Segment Start: SUPPLIED ENTRIES

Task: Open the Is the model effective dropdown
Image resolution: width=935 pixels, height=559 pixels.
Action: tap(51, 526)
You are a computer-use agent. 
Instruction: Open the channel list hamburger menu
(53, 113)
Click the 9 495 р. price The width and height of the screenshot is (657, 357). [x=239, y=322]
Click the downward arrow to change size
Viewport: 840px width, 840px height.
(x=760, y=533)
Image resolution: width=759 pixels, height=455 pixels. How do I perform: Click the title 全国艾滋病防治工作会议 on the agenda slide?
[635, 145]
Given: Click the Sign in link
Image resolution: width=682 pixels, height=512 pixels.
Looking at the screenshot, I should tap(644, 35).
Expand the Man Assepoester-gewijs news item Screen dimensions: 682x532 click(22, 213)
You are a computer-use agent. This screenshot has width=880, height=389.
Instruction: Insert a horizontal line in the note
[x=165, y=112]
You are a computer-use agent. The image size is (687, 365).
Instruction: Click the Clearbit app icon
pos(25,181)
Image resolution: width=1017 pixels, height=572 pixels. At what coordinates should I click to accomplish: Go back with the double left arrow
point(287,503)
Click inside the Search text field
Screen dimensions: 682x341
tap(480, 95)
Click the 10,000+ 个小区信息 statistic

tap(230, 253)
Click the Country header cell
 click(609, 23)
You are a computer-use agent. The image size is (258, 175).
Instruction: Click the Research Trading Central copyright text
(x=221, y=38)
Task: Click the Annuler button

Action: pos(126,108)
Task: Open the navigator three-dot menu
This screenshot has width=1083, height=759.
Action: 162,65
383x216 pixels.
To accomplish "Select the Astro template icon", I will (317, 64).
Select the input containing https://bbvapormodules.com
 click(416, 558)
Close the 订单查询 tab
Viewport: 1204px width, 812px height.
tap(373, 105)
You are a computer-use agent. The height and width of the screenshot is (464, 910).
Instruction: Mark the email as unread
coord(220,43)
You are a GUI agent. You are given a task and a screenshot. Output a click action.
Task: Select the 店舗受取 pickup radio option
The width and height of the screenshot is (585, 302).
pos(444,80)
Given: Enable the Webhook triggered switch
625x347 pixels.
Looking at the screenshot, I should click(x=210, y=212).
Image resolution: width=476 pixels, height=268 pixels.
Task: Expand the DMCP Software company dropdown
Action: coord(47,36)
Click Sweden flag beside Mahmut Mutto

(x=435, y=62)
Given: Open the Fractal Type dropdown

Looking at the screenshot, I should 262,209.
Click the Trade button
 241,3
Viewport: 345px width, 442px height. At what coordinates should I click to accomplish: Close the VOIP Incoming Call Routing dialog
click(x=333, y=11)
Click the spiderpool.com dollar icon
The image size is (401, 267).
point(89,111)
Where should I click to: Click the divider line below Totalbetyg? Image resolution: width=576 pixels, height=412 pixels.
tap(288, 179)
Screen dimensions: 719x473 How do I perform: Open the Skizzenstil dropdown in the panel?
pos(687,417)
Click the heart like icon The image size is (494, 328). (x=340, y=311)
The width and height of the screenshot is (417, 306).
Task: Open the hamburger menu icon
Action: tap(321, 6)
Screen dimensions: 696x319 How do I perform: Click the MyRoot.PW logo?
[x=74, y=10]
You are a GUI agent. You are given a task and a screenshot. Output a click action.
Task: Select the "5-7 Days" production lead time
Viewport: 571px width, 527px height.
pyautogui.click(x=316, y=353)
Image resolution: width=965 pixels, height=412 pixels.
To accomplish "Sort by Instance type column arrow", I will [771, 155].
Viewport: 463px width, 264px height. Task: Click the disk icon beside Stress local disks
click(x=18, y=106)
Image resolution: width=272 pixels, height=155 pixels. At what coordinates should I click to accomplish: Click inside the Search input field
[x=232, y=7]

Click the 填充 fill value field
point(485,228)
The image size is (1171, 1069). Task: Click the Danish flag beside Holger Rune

Segment End: SUPPLIED ENTRIES

Please reproduce all of the entries above exactly as they appear.

# [SOLVED EXERCISE]
Task: Open the Is the model effective dropdown
Image resolution: width=935 pixels, height=559 pixels.
Action: tap(51, 526)
You are a computer-use agent. 
Instruction: Open the channel list hamburger menu
(53, 113)
Click the 9 495 р. price The width and height of the screenshot is (657, 357). [x=239, y=322]
Click the downward arrow to change size
Viewport: 840px width, 840px height.
(x=760, y=533)
Image resolution: width=759 pixels, height=455 pixels. How do I perform: Click the title 全国艾滋病防治工作会议 on the agenda slide?
[635, 145]
Given: Click the Sign in link
Image resolution: width=682 pixels, height=512 pixels.
Looking at the screenshot, I should tap(644, 35).
Expand the Man Assepoester-gewijs news item Screen dimensions: 682x532 click(22, 213)
You are a computer-use agent. This screenshot has width=880, height=389.
Instruction: Insert a horizontal line in the note
[x=165, y=112]
You are a computer-use agent. The image size is (687, 365).
Instruction: Click the Clearbit app icon
pos(25,181)
Image resolution: width=1017 pixels, height=572 pixels. At what coordinates should I click to accomplish: Go back with the double left arrow
point(287,503)
Click inside the Search text field
Screen dimensions: 682x341
tap(480, 95)
Click the 10,000+ 个小区信息 statistic

tap(230, 253)
Click the Country header cell
 click(609, 23)
You are a computer-use agent. The image size is (258, 175).
Instruction: Click the Research Trading Central copyright text
(x=221, y=38)
Task: Click the Annuler button

Action: pos(126,108)
Task: Open the navigator three-dot menu
This screenshot has width=1083, height=759.
Action: 162,65
383x216 pixels.
To accomplish "Select the Astro template icon", I will (317, 64).
Select the input containing https://bbvapormodules.com
 click(416, 558)
Close the 订单查询 tab
Viewport: 1204px width, 812px height.
tap(373, 105)
You are a computer-use agent. The height and width of the screenshot is (464, 910).
Instruction: Mark the email as unread
coord(220,43)
You are a GUI agent. You are given a task and a screenshot. Output a click action.
Task: Select the 店舗受取 pickup radio option
The width and height of the screenshot is (585, 302).
pos(444,80)
Given: Enable the Webhook triggered switch
625x347 pixels.
Looking at the screenshot, I should click(x=210, y=212).
Image resolution: width=476 pixels, height=268 pixels.
Task: Expand the DMCP Software company dropdown
Action: coord(47,36)
Click Sweden flag beside Mahmut Mutto

(x=435, y=62)
Given: Open the Fractal Type dropdown

Looking at the screenshot, I should 262,209.
Click the Trade button
 241,3
Viewport: 345px width, 442px height. At what coordinates should I click to accomplish: Close the VOIP Incoming Call Routing dialog
click(x=333, y=11)
Click the spiderpool.com dollar icon
The image size is (401, 267).
point(89,111)
Where should I click to: Click the divider line below Totalbetyg? Image resolution: width=576 pixels, height=412 pixels.
tap(288, 179)
Screen dimensions: 719x473 How do I perform: Open the Skizzenstil dropdown in the panel?
pos(687,417)
Click the heart like icon The image size is (494, 328). (x=340, y=311)
The width and height of the screenshot is (417, 306).
Task: Open the hamburger menu icon
Action: tap(321, 6)
Screen dimensions: 696x319 How do I perform: Click the MyRoot.PW logo?
[x=74, y=10]
You are a GUI agent. You are given a task and a screenshot. Output a click action.
Task: Select the "5-7 Days" production lead time
Viewport: 571px width, 527px height.
pyautogui.click(x=316, y=353)
Image resolution: width=965 pixels, height=412 pixels.
To accomplish "Sort by Instance type column arrow", I will [771, 155].
Viewport: 463px width, 264px height. Task: Click the disk icon beside Stress local disks
click(x=18, y=106)
Image resolution: width=272 pixels, height=155 pixels. At what coordinates should I click to accomplish: Click inside the Search input field
[x=232, y=7]

Click the 填充 fill value field
point(485,228)
The image size is (1171, 1069). Task: Click the Danish flag beside Holger Rune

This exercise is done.